- **Data for review**:

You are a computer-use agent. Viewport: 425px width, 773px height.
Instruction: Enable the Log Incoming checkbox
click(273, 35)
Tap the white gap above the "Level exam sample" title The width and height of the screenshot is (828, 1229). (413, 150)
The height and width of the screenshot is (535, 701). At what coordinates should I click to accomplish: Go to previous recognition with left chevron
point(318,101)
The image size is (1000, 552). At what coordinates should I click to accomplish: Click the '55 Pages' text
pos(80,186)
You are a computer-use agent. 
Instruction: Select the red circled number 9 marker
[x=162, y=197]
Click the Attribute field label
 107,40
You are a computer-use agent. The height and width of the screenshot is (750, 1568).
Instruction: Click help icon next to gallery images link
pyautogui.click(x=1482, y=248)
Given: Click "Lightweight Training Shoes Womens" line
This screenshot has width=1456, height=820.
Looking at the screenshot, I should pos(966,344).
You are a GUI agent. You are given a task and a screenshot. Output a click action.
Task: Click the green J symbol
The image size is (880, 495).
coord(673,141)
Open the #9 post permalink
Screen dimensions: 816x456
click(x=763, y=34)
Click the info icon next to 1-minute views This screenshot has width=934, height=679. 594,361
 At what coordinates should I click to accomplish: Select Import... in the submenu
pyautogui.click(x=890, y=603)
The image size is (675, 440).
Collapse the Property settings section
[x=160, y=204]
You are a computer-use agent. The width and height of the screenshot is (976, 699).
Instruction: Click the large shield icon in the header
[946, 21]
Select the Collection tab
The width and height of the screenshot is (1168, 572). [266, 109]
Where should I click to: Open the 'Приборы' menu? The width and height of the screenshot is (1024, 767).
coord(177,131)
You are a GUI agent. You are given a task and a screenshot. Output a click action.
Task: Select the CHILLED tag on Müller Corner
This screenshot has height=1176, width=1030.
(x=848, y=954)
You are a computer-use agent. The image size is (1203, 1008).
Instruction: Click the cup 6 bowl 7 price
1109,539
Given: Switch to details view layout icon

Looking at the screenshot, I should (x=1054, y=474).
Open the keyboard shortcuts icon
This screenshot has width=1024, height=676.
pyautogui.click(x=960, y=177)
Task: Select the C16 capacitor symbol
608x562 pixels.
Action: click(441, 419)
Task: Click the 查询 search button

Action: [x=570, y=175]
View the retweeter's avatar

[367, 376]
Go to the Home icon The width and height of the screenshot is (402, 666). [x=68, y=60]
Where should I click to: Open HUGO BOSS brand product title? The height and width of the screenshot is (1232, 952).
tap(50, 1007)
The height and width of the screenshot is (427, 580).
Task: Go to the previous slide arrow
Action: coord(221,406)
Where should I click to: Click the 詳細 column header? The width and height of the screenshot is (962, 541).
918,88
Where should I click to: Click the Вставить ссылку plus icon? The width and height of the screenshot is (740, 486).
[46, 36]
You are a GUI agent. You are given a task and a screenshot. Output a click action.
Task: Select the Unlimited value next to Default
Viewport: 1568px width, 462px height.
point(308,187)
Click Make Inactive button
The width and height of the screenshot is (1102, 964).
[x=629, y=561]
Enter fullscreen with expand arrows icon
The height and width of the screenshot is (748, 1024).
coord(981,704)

- **Exercise directions**: Output each entry exactly. Leave none out.

- **Exercise solution**:
You are a computer-use agent. Viewport: 425px width, 773px height.
Instruction: Enable the Log Incoming checkbox
click(273, 35)
Tap the white gap above the "Level exam sample" title The width and height of the screenshot is (828, 1229). (413, 150)
The height and width of the screenshot is (535, 701). At what coordinates should I click to accomplish: Go to previous recognition with left chevron
point(318,101)
The image size is (1000, 552). At what coordinates should I click to accomplish: Click the '55 Pages' text
pos(80,186)
You are a computer-use agent. 
Instruction: Select the red circled number 9 marker
[x=162, y=197]
Click the Attribute field label
 107,40
You are a computer-use agent. The height and width of the screenshot is (750, 1568).
Instruction: Click help icon next to gallery images link
pyautogui.click(x=1482, y=248)
Given: Click "Lightweight Training Shoes Womens" line
This screenshot has width=1456, height=820.
Looking at the screenshot, I should pos(966,344).
You are a GUI agent. You are given a task and a screenshot. Output a click action.
Task: Click the green J symbol
The image size is (880, 495).
coord(673,141)
Open the #9 post permalink
Screen dimensions: 816x456
click(x=763, y=34)
Click the info icon next to 1-minute views This screenshot has width=934, height=679. 594,361
 At what coordinates should I click to accomplish: Select Import... in the submenu
pyautogui.click(x=890, y=603)
The image size is (675, 440).
Collapse the Property settings section
[x=160, y=204]
You are a computer-use agent. The width and height of the screenshot is (976, 699).
Instruction: Click the large shield icon in the header
[946, 21]
Select the Collection tab
The width and height of the screenshot is (1168, 572). [266, 109]
Where should I click to: Open the 'Приборы' menu? The width and height of the screenshot is (1024, 767).
coord(177,131)
You are a GUI agent. You are given a task and a screenshot. Output a click action.
Task: Select the CHILLED tag on Müller Corner
This screenshot has height=1176, width=1030.
(x=848, y=954)
You are a computer-use agent. The image size is (1203, 1008).
Instruction: Click the cup 6 bowl 7 price
1109,539
Given: Switch to details view layout icon

Looking at the screenshot, I should (x=1054, y=474).
Open the keyboard shortcuts icon
This screenshot has width=1024, height=676.
pyautogui.click(x=960, y=177)
Task: Select the C16 capacitor symbol
608x562 pixels.
Action: click(441, 419)
Task: Click the 查询 search button

Action: [x=570, y=175]
View the retweeter's avatar

[367, 376]
Go to the Home icon The width and height of the screenshot is (402, 666). [x=68, y=60]
Where should I click to: Open HUGO BOSS brand product title? The height and width of the screenshot is (1232, 952).
tap(50, 1007)
The height and width of the screenshot is (427, 580).
Task: Go to the previous slide arrow
Action: coord(221,406)
Where should I click to: Click the 詳細 column header? The width and height of the screenshot is (962, 541).
918,88
Where should I click to: Click the Вставить ссылку plus icon? The width and height of the screenshot is (740, 486).
[46, 36]
You are a GUI agent. You are given a task and a screenshot. Output a click action.
Task: Select the Unlimited value next to Default
Viewport: 1568px width, 462px height.
point(308,187)
Click Make Inactive button
The width and height of the screenshot is (1102, 964).
[x=629, y=561]
Enter fullscreen with expand arrows icon
The height and width of the screenshot is (748, 1024).
coord(981,704)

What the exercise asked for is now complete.